* _What the exercise asks_: What lines of the data below hold the string "Given"? Copy each one.

* _Data for the task_:
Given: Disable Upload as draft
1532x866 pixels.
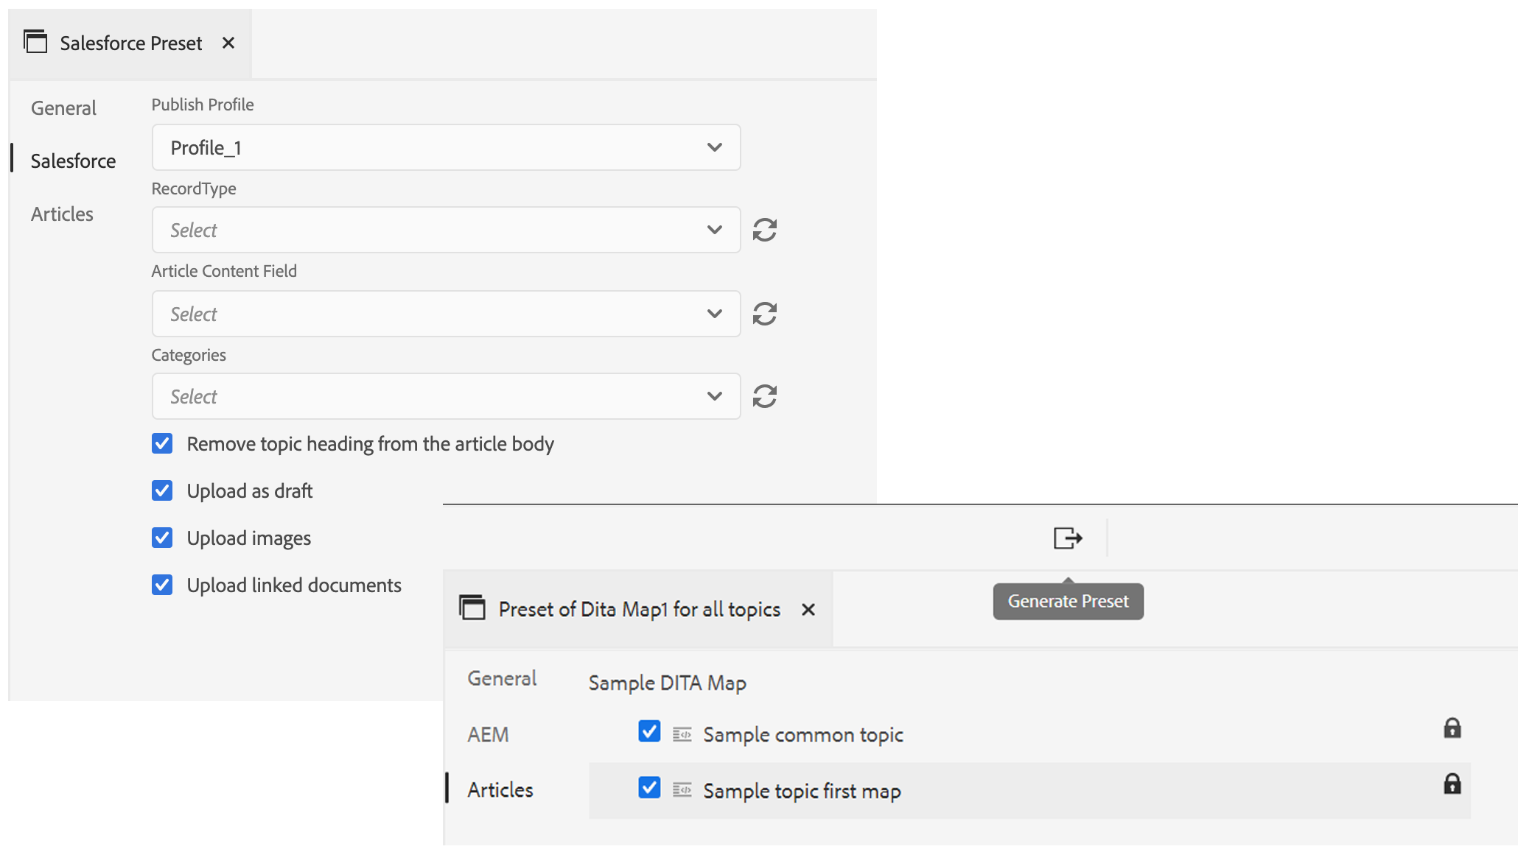Looking at the screenshot, I should tap(162, 490).
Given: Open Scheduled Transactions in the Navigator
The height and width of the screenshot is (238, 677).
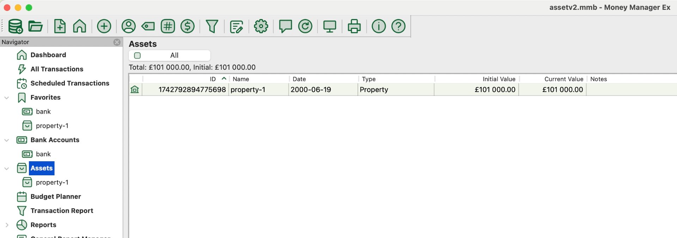Looking at the screenshot, I should point(69,83).
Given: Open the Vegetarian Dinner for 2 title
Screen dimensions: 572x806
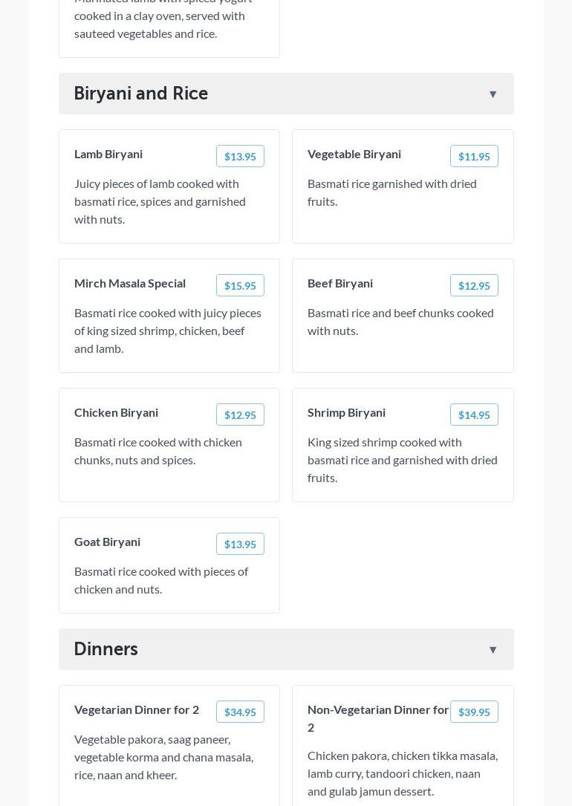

* _Written response_:
Given: Disable Upload as draft
Given: Open Scheduled Transactions in the Navigator
Given: Open the Vegetarian Dinner for 2 title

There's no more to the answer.